▶ **Page excerpt**:
========

Unless you care about interpreted code, a non-weak hash-table should be
enough.  I think this hash table should work similar to
read-symbol-positions-list.

> - I'm storing the information in vectors because it seems like a
> reasonably efficient use of memory. [...]

It's debatable whether a [file line column] vector is an efficent
representation.  E.g. all lists in a source form come from the same file
(or buffer or string) so storing the same filename many times seems
redundant.  It might also be reasonable to use different representations
in the debug info than for the data-structures used by the reader or
compiler.

> - I'm saving line and column numbers rather that just byte/character
> offsets [...]

Line/column pairs have the (minor) advantage that line numbers have a
higher porbability to stay the same after small edits to the source.
But other than that, it seems to me that character offsets encode the
same information more compactly.

> - I'm only attaching information to the head of each list purely as a
> memory-saving measure. I can't think of scenario where you'd need a
> source reference for a list without having its head available, except
> maybe in the expansion of a macro that disassembles its arguments and
> puts them back together in a new list.  If it's an issue in practice,

In Lisp almost everything is a macro, so I bet that this is an issue.

> I think a better solution would be for the macro expander to propagate
> source refs to every cons cell in a macro argument at the point where
> macro expansion takes place.

It's clearly desirable that source positions are propagated
automatically as often as possible.  That job will be easier if the
reader records more information.

So, I think the reader should, at least optionally, also record
positions of every cons cell not just the first in a list.  Also, in
addition to the start position the reader could/should also record the
end position.

========

▶ **Information shown**:
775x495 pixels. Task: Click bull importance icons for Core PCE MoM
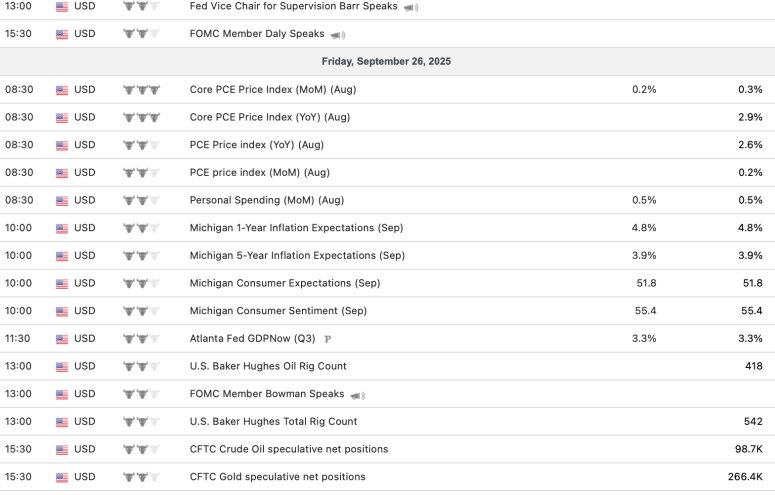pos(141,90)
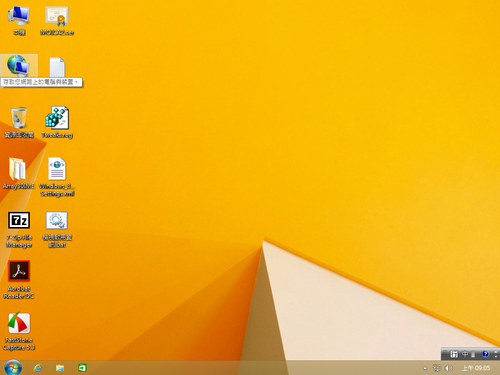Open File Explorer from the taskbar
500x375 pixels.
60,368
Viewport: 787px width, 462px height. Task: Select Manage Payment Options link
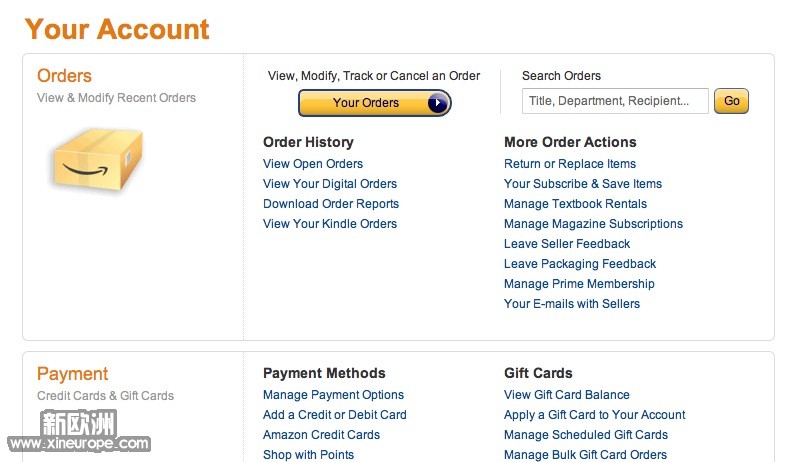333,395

========

▶ **Directions**:
(1) From the reply about recording source positions, reproduce the stretch from "In Lisp almost" through "expansion takes place." word for word.
(2) Answer these questions using the reply about recording source positions:
(a) Unless interpreted code matters, what kind of hash table does the writer say should be enough?
(b) What advantage of line/column pairs does the writer mention?
(c) In addition to the start position, what does the writer say the reader could or should also record?
(3) Continue the reply about recording source positions from its last sentence.

▶ **Responses per task**:
(1)
In Lisp almost everything is a macro, so I bet that this is an issue.

> I think a better solution would be for the macro expander to propagate
> source refs to every cons cell in a macro argument at the point where
> macro expansion takes place.

(2)
(a) A non-weak hash table.
(b) Line numbers are more likely to stay the same after small edits to the source.
(c) The end position.

(3)
Helmut




^ permalink raw reply	[flat|nested] 12+ messages in thread

* Re: Proposal: stack traces with line numbers
  2017-10-15 10:01 ` Helmut Eller
@ 2017-10-15 16:20   ` Stefan Monnier
  2017-10-16 22:43   ` John Williams
  1 sibling, 0 replies; 12+ messages in thread
From: Stefan Monnier @ 2017-10-15 16:20 UTC (permalink / raw)
  To: emacs-devel

> Unless you care about interpreted code, a non-weak hash-table should be
> enough.

Some of the position info might need to be preserved "indefinitely", so
only a weak hash-table would handle that right (of course, an
alternative would be to store the position directly in the return value
of `read`, e.g. as is done in edebug-read-storing-offsets).

>> - I'm storing the information in vectors because it seems like a
>> reasonably efficient use of memory. [...]
> It's debatable whether a [file line column] vector is an efficent
> representation.  E.g. all lists in a source form come from the same file
> (or buffer or string) so storing the same filename many times seems
> redundant.

After macro-expansion, the source code can be made of pieces coming from
different files.

> So, I think the reader should, at least optionally, also record
> positions of every cons cell not just the first in a list.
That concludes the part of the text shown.